He said the Tierra Rejada hole will provide “a fascinating teaching moment” for golfers. Some of the duffers will have driven the Ronald Reagan Freeway to gaze at the Reagan library from the Ronald Reagan hole, but an abundance of reminders will not dim Reagan’s luster: “Nobody will be able to play that hole without commenting,” Norquist said.

In 1942, Reagan and his then-wife Jane Wyman made an 11-minute feature called “Shoot Yourself Some Golf.” But that was the closest his game came to immortality. He “didn’t play well or often,” according to Golf Digest magazine, which said his best score was in the low 90s.

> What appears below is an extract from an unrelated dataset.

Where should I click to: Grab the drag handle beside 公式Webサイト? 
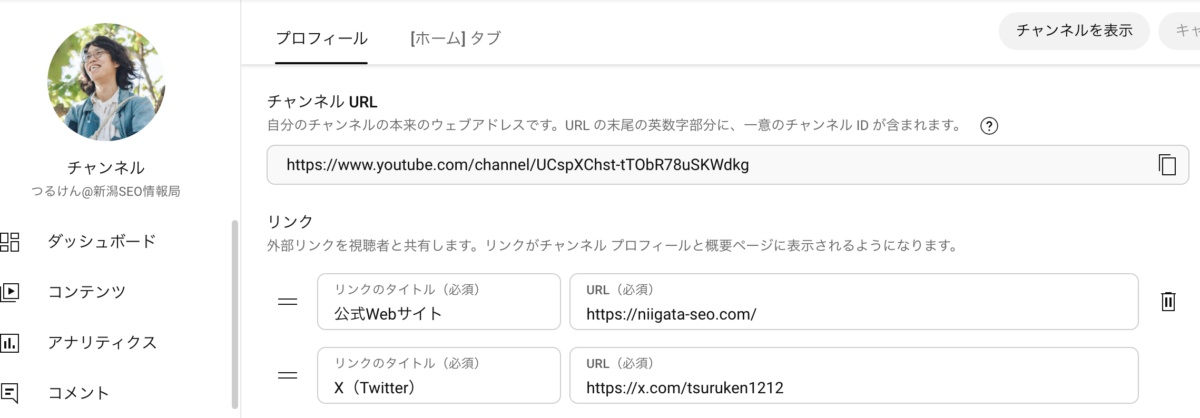[x=288, y=301]
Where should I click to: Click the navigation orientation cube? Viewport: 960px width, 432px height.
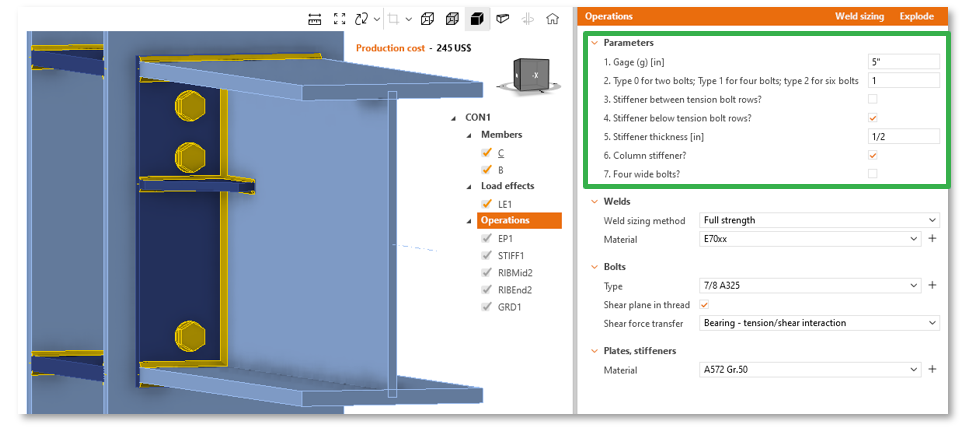click(x=528, y=76)
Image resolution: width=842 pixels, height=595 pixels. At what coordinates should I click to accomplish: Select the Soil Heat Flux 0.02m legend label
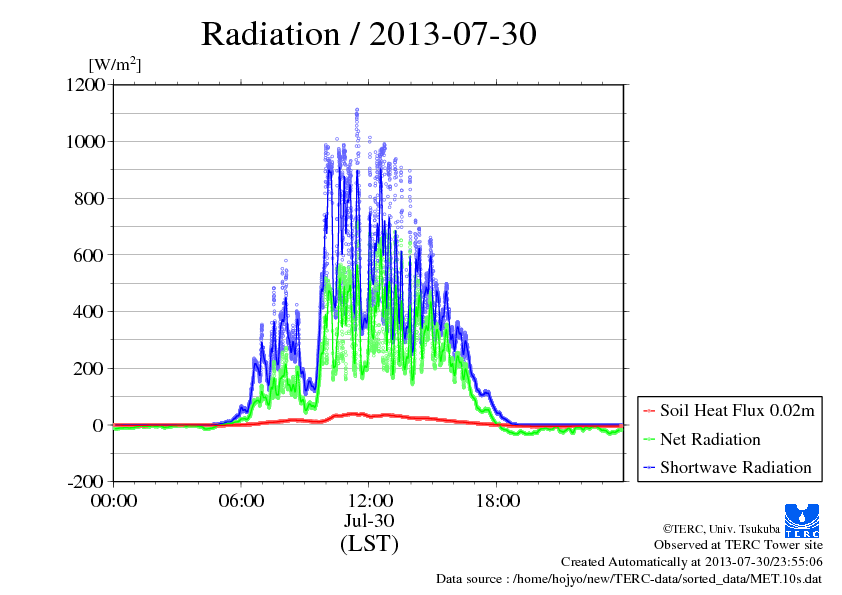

The top presidential golfer is said to have been John F. Kennedy, but none was more enthusiastic than portly William Howard Taft, whose appetite for the game was legendary. The number of golfers on public courses doubled, thanks to testimonials from Taft, who was warned by predecessor Theodore Roosevelt about loving it too much.

Golf was scorned as an effete, rich man’s game, and Roosevelt told Taft in a letter that he’d heard from “hundreds of Westerners” who objected to Taft’s public embrace of it. It was bad for one’s manly image, argued the former Rough Rider.

“Photographs of me on horseback — yes,” Roosevelt wrote. “Tennis no, and golf is fatal.”